TeenHollywood: Matt, you seem to be doing sequels. Maybe Jason Bourne should end up in an Ocean's 12 movie?

Matt: Yeah, just kill everybody. No, I think they obviously want to make another Bourne movie. That would be down the line. The movie Syriana's coming out this year. I just finished the Martin Scorsese movie [The Departed with Leo DiCaprio and Jack Nicholson] and I'm starting this De Niro movie[The Good Shepherd]next week.

TeenHollywood: Both you guys are a little busy. Are you writing again Matt?

Matt: When I stop getting these great jobs. As it is now, I don't have enough hours in the day to get done all the work I have in front of me, so once all that cools down.

TeenHollywood: Will you do a super project, write, direct and star?

Matt: I'd love that, yeah. We were talking about that, something small. Heath and I both want to direct eventually.

TeenHollywood: Will you collaborate with Ben again?

Matt: Yeah, I hope so. He's actually getting ready to direct a film next year, a Dennis Lehane novel that he adapted with a friend of ours that we grew up with called Gone, Baby, Gone.

TeenHollywood: What do you think of the friends working together in each other's movies trend?

Matt: I think it makes a lot of sense for people if they're having success working together. But also it's just fun. You spend 14 to 16 hours a day on a movie set, it's great to like the people that you're working with. That's why directors often team up again with actors or actors try to work together.

Heath: You form a shorthand.

Matt: Yeah, it makes it much easier to work. And also, for instance writing, like with Ben, there were no formalities.
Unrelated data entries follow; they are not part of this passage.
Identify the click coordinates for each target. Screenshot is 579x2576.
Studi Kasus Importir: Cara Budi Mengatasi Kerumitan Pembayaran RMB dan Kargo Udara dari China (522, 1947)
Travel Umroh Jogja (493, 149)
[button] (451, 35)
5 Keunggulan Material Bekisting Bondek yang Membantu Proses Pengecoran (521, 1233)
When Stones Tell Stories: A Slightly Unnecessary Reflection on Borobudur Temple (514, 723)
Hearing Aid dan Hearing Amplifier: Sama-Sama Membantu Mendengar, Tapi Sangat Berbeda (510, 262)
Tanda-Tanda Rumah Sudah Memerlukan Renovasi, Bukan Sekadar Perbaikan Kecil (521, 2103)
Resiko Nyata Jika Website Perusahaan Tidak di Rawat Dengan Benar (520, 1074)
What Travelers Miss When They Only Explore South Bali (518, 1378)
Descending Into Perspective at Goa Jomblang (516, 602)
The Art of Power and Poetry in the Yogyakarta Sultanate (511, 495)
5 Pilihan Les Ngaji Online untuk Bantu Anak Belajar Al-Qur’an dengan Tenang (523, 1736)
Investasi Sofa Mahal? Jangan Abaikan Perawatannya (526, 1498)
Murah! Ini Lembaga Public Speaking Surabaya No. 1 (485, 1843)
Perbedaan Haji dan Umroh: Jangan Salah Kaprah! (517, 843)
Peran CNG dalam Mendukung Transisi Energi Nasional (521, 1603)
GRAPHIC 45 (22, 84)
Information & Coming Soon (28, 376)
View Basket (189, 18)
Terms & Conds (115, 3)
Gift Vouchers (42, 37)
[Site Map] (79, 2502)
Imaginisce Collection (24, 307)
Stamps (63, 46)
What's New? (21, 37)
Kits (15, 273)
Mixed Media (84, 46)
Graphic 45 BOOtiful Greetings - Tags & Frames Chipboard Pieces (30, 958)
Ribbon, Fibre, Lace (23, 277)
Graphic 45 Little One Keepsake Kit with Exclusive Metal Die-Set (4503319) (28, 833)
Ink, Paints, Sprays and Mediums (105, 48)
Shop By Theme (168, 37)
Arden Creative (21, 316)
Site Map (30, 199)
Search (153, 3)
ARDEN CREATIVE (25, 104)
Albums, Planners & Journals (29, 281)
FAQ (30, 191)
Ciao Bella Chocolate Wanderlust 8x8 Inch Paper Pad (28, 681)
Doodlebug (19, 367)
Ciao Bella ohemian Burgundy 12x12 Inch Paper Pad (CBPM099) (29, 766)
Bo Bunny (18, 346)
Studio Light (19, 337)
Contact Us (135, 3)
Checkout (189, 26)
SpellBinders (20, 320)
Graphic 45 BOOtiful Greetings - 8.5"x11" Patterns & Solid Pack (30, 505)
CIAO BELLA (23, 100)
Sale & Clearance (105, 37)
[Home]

We grew up together so it was just we could kind of cut to the chase. It was pure creation. There was never any politicking or diplomacy. It was like 'that sucks, that's good, shut up, f**k you' and we just cut right to it. That's what Heath means by shorthand.

TeenHollywood: It's just trust.

Matt: Yeah. You end up with a trust of people were somebody says 'no, no, don't do that and if you trust them, you don't get insulted, you just go 'oh, okay, they're looking out for me'. You really collaborate and get to the solution a lot quicker.

TeenHollywood: Heath, what was it like working with director Ang Lee on Brokeback Mountain?

Heath: Brokeback Mountain was a very lonely experience and it was supposed to be. My character was extremely lonely and I think I carried that through the whole experience. [Ang and Terry] are both wonderful directors and they definitely both have the same level of attention to detail. Sometimes Ang will be like, 'Okay, drag cigarette. Okay, blow out. Okay, look at mountain. Okay, now look at feet. Look back at mountain. Okay.' You try to take this in, make it look natural. Terry does that too in a way. He'll yell out things to you but it's kind of in different tones. Terry laughs a lot more.

TeenHollywood: Some of the Grimm tales and images in this film are pretty scary. Do you remember scariest movie moment growing up?

Matt: Friday the 13th, I remember being terrified. My father took me to Invasion of the Body Snatchers when I was like eight and that was some real poor parenting, I can tell you that. We still talk about that one. For a year, I thought there were pods in my closet. I couldn't go to bed. That was probably as scared as I ever was.

TeenHollywood: Well, after "Bourne", you are a big action hero...scared no more.

Matt: Well, I'm more kind of low key in public. 'Please, just an actor, just an actor.'

***

Lynn Barker is a Hollywood-based entertainment journalist and produced screenwriter.